I have a small function which passes the pointer of Go string data to C (Lua library):

func (L *C.lua_State) pushLString(s string) {
    gostr := (*reflect.StringHeader)(unsafe.Pointer(&s))
    C.lua_pushlstring(L, (*C.char)(unsafe.Pointer(gostr.Data)), C.ulong(gostr.Len))
    // lua_pushlstring copies the given string, not keeping the original pointer.
}

It works in simple tests, but from the documentations it's unclear whether this is safe at all.

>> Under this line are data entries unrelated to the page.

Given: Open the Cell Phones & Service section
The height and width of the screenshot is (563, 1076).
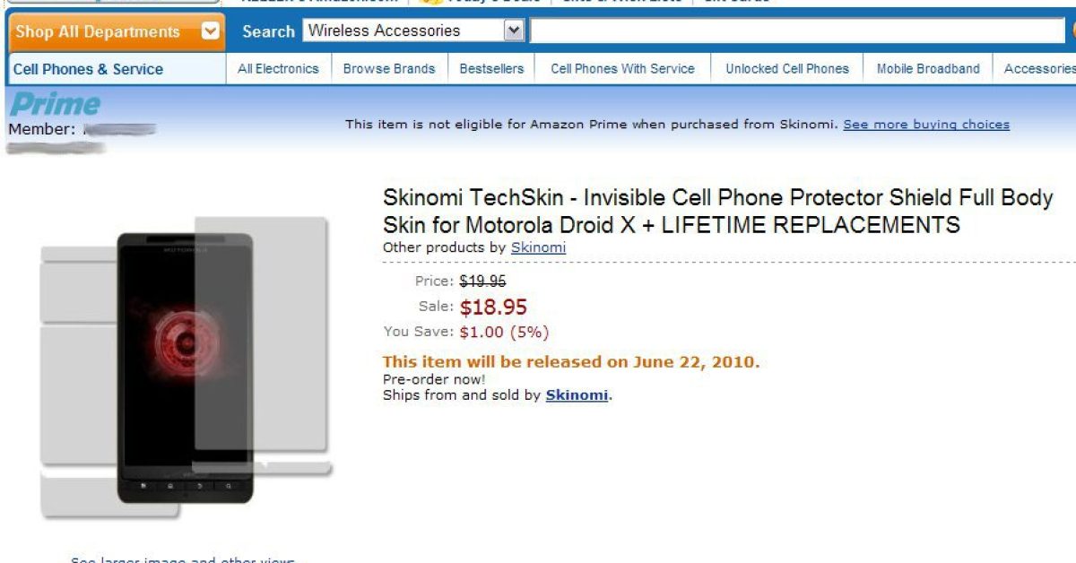Looking at the screenshot, I should 88,69.
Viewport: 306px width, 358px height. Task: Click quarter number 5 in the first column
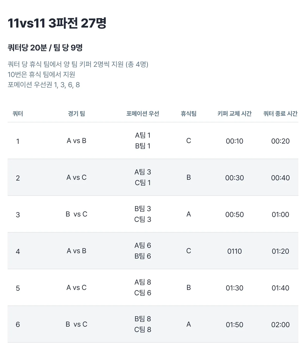[x=18, y=288]
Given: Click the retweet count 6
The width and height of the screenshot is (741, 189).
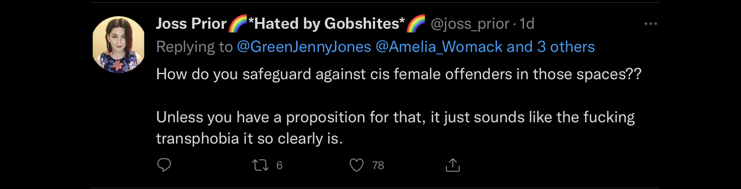Looking at the screenshot, I should (x=279, y=165).
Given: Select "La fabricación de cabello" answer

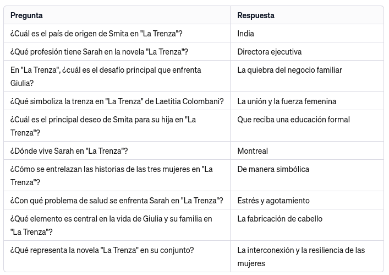Looking at the screenshot, I should [280, 219].
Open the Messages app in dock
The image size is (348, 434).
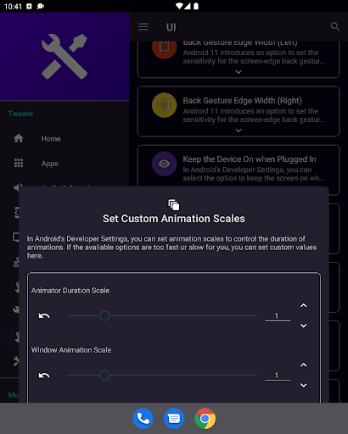click(174, 419)
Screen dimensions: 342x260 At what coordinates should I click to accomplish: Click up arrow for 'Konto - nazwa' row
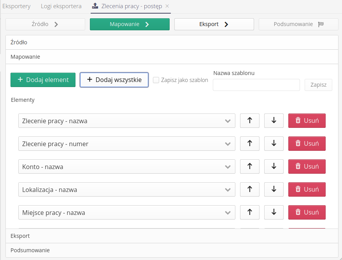point(250,166)
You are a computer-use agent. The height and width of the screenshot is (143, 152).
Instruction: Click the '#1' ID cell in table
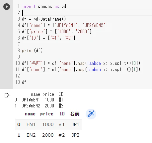click(61, 124)

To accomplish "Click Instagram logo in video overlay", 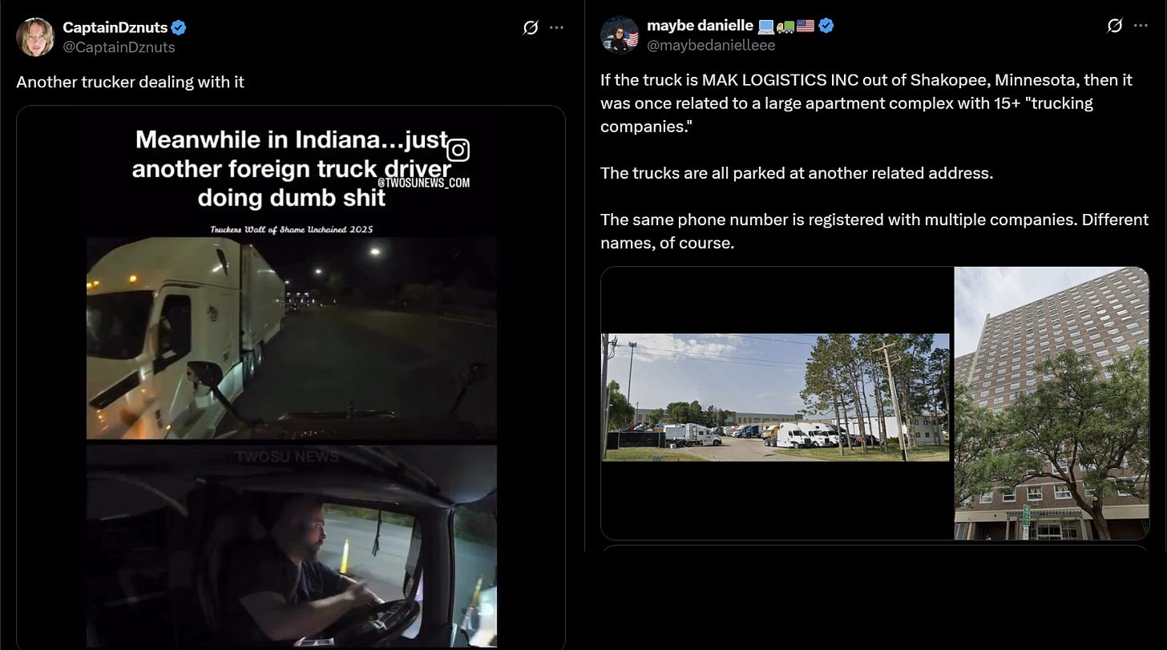I will coord(458,150).
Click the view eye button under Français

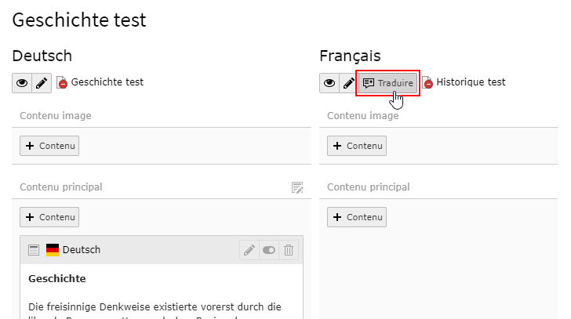pyautogui.click(x=330, y=82)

According to Go document, the memory of reflect.StringHeader should be pinned for gostr, but the Stringheader.Data is already a uintptr, "an integer value with no pointer semantics" - which is itself odd because if it has no pointer semantics, wouldn't the field be completely useless as the memory may be moved right after the value is read? Or is the field treated specially like reflect.Value.Pointer? Or perhaps there is a different way of getting C pointer from string?

1

There are 1 best solutions below

0
On

it's unclear whether this is safe at all.

Q4 2022: Tapir Liui (https://twitter.com/TapirLiu/) dans Go101 (https://github.com/go101/go101) gives a clue as to the "safety" of reflect.StringHeader in this tweet:

Since Go 1.20, the reflect.StringHeader and reflect.SliceHeader types will be depreciated and not recommended to be used.

Accordingly, two functions, unsafe.StringData and unsafe.SliceData, will be introduced in Go 1.20 to take over the use cases of two old reflect types.

That was initially discussed in CL 401434, then in issue 53003.

The reason for deprecation is that reflect.SliceHeader and reflect.StringHeader are commonly misused.
As well, the types have always been documented as unstable and not to be relied upon.

We can see in Github code search that usage of these types is ubiquitous.
The most common use cases I've seen are:

  • converting []byte to string:
    Equivalent to *(*string)(unsafe.Pointer(&mySlice)), which is never actually officially documented anywhere as something that can be relied upon.
    Under the hood, the shape of a string is less than a slice, so this seems valid per unsafe rule.
  • converting string to []byte:
    commonly seen as *(*[]byte)(unsafe.Pointer(&string)), which is by-default broken because the Cap field can be past the end of a page boundary (example here, in widely used code) -- this violates unsafe rule.
  • grabbing the Data pointer field for ffi or some other niche use converting a slice of one type to a slice of another type

Ian Lance Taylor adds:

One of the main use cases of unsafe.Slice is to create a slice whose backing array is a memory buffer returned from C code or from a call such as syscall.MMap.
I agree that it can be used to (unsafely) convert from a slice of one type to a slice of a different type.


Q4 2023: this has been closed/removed from proposal, and issue 53003 concludes with:

Why originally proposed functions StringToBytes and BytesToString are not added to unsafe package, so people stop writing various implementations with questionable correctness again and again is beyond my comprehension.

With the reply:

Because:

  • StringToBytes is now just unsafe.Slice(unsafe.StringData(s), len(s)) and
  • BytesToString is just unsafe.String(unsafe.SliceData(b), len(b)),

which are both very easy and there shouldn't be any implementations with questionable correctness.